Key candidate genes associated with BRAF V600E in papillary thyroid carcinoma on microarray analysis.

The mechanisms of B-type Raf kinase (BRAF) V600E mutation in papillary thyroid cancer (PTC) remain to be elucidated. With the aim to investigate the key candidate genes distinctive to BRAF(V600E)-PTC, we analyzed the transcriptomics data from three microarray datasets (GSE27155, GSE54958, and GSE58545) and identified 491 differentially expressed genes (DEGs) between BRAF(V600E)-PTC and BRAF(wild type)-PTC. Functional enrichment analysis of DEGs revealed that negative regulation of wound healing may be involved in the BRAF(V600E)-related pathogenesis in PTC. Weighted gene coexpression network analysis revealed BRAF(V600E)-related coexpressed genes in PTC, from which hub genes were selected. The intersection of DEGs and hub genes revealed 31 candidates, wherein GRB7, SNAP25, SLC35F2, FAM155B, HGD, and ITPR1 were rendered the key candidate genes via receiver operating characteristic curve analysis.
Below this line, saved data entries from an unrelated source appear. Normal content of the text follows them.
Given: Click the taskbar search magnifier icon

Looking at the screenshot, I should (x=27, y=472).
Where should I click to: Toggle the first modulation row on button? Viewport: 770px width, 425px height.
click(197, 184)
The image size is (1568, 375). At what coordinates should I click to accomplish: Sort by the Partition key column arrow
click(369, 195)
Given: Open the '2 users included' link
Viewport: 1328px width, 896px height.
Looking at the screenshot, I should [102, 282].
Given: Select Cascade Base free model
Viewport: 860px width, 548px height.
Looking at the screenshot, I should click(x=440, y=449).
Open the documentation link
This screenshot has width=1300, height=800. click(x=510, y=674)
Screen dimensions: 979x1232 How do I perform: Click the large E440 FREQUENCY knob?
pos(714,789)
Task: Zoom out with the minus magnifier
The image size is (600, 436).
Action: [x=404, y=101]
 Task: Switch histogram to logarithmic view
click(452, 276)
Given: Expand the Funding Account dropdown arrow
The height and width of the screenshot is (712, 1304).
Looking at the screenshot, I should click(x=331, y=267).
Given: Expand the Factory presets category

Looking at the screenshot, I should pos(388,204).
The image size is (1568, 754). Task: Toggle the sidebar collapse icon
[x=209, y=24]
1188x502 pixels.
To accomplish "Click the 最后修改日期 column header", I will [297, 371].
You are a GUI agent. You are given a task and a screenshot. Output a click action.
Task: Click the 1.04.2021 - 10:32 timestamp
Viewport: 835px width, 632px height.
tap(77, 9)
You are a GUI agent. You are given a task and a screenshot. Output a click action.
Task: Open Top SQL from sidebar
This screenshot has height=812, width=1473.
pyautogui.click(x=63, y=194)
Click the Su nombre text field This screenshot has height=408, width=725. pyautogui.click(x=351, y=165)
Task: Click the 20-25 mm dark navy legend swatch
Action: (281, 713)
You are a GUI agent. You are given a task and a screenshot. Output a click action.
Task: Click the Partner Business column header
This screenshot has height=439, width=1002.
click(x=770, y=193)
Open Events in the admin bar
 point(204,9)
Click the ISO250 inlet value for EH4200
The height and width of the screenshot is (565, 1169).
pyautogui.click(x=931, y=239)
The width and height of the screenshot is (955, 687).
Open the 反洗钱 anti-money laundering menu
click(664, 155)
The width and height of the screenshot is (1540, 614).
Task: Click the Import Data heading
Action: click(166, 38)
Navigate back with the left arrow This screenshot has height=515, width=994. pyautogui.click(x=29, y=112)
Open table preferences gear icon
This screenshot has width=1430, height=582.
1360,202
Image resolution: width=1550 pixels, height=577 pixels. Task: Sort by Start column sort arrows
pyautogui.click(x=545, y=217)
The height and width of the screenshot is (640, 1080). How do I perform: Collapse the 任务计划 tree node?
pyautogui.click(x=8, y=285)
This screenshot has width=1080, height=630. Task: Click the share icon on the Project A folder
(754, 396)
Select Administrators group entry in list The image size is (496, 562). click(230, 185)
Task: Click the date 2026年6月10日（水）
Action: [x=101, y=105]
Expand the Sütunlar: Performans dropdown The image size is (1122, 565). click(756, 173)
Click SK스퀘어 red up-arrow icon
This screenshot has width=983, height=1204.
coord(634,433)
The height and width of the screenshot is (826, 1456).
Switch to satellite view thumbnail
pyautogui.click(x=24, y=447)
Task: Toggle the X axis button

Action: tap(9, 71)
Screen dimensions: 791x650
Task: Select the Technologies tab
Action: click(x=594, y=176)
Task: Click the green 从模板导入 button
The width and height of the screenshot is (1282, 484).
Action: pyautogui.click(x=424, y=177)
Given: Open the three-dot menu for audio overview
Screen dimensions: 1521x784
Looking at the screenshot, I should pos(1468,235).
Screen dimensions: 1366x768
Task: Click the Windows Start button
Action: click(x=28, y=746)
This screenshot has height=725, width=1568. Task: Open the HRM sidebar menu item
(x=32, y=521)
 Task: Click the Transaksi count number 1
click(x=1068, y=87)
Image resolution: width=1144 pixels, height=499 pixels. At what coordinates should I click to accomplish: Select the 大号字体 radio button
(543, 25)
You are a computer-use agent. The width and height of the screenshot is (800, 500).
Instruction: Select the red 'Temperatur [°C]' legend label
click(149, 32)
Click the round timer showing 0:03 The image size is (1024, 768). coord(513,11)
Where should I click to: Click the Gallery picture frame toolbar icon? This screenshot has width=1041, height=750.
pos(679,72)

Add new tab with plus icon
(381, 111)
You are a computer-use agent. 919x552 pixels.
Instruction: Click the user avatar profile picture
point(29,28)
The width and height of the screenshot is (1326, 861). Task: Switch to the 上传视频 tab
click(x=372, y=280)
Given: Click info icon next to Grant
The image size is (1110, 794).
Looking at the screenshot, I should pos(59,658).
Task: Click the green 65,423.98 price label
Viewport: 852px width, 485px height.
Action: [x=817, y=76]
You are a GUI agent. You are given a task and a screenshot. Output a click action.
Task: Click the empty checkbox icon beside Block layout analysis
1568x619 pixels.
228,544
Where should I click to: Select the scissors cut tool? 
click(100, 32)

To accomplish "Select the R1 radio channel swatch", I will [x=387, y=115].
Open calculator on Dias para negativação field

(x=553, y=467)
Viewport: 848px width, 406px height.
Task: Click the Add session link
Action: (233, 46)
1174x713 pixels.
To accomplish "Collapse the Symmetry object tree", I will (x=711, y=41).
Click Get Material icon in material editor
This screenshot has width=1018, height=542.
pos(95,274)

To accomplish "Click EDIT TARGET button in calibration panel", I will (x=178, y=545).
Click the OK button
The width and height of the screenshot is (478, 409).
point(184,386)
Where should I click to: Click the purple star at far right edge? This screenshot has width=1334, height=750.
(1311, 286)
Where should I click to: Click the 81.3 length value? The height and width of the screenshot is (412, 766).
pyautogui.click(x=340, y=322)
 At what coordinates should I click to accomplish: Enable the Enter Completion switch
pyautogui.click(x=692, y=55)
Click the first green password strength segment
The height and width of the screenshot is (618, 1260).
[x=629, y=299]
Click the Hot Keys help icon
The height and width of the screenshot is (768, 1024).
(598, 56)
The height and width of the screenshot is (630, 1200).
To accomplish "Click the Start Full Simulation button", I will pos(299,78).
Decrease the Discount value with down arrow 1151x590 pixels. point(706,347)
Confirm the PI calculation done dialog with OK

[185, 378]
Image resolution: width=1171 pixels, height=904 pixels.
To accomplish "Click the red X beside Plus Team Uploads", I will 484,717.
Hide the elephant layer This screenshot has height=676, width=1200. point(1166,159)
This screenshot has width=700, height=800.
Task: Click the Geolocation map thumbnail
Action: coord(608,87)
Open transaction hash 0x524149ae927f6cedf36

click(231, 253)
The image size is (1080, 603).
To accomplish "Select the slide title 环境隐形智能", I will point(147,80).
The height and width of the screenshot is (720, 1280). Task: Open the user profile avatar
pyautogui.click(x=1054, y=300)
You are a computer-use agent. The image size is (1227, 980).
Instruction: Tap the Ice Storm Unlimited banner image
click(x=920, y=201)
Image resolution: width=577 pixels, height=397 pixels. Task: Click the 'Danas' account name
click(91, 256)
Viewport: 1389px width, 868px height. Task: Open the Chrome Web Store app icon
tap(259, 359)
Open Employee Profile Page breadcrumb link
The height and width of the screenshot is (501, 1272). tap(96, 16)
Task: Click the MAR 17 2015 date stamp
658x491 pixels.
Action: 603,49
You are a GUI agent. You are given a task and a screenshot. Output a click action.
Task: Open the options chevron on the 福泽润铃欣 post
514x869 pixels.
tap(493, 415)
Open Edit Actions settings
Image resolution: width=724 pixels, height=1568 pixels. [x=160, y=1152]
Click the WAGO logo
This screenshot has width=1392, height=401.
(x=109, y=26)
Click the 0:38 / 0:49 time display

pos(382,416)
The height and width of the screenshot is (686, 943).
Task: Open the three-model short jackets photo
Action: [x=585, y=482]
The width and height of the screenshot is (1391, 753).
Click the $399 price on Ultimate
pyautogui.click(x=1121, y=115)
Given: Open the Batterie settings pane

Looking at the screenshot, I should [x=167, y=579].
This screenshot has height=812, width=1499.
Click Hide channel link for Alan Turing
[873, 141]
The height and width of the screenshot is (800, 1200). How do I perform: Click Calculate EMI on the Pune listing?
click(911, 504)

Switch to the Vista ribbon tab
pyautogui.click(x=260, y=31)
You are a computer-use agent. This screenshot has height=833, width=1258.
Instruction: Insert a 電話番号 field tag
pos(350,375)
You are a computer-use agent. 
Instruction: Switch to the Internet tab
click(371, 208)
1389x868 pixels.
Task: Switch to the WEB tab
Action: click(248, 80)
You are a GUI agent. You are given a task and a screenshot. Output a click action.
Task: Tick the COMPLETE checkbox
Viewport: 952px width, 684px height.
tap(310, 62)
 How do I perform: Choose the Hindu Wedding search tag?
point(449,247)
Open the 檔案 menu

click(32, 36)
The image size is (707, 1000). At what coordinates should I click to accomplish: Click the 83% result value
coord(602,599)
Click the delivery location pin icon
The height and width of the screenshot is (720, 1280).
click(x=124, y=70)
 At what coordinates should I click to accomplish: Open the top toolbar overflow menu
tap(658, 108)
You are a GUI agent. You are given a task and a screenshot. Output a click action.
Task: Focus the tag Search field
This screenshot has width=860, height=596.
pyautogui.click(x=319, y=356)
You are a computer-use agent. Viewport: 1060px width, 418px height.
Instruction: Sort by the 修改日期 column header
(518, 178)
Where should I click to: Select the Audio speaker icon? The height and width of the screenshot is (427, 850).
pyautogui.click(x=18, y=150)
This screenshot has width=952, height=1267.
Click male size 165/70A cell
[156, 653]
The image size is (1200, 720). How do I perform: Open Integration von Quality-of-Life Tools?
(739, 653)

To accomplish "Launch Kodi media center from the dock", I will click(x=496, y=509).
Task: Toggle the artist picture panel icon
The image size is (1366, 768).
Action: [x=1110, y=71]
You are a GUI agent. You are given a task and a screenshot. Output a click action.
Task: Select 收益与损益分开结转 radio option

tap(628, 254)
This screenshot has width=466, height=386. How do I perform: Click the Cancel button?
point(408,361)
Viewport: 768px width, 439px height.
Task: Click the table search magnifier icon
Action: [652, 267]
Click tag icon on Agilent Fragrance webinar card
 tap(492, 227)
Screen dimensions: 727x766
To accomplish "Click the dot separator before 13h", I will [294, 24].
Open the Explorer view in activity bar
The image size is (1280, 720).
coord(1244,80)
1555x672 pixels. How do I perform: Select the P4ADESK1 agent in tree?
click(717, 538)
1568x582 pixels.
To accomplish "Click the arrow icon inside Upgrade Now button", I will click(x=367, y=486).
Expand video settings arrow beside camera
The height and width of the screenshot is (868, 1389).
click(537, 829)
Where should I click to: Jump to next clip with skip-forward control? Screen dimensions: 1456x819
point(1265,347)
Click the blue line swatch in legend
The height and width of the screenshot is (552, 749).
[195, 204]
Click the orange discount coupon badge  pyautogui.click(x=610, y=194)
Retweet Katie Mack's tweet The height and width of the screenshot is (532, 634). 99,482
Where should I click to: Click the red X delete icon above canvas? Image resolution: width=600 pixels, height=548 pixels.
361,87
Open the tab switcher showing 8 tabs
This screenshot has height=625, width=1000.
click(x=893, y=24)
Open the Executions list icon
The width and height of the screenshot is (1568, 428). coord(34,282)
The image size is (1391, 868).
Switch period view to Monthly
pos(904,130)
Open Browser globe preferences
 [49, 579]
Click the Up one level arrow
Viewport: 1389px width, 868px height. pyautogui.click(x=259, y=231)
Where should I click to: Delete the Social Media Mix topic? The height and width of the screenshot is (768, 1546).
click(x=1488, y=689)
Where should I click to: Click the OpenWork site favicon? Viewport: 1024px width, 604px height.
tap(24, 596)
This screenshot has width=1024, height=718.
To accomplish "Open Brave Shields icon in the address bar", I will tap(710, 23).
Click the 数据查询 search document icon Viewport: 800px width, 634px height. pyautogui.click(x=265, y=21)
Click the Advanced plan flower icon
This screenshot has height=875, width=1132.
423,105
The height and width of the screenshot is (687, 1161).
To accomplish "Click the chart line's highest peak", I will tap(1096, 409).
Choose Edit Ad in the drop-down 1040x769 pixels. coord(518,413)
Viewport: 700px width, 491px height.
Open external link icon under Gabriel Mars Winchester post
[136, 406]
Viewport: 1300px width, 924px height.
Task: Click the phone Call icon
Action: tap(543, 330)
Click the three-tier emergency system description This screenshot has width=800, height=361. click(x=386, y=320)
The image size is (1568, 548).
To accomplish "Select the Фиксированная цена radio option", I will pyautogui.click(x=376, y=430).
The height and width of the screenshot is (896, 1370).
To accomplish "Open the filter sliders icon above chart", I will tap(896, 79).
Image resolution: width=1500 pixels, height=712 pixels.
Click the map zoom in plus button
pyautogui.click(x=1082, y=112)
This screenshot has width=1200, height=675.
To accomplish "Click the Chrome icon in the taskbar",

On further characterization, the six key genes displayed significantly different expression patterns at different cytomorphology, however, with no significant difference in overall survival. These results provide novel insights into the key genes distinctive to of BRAF(V600E) in PTC and might be suggestive as therapeutic targets for further application.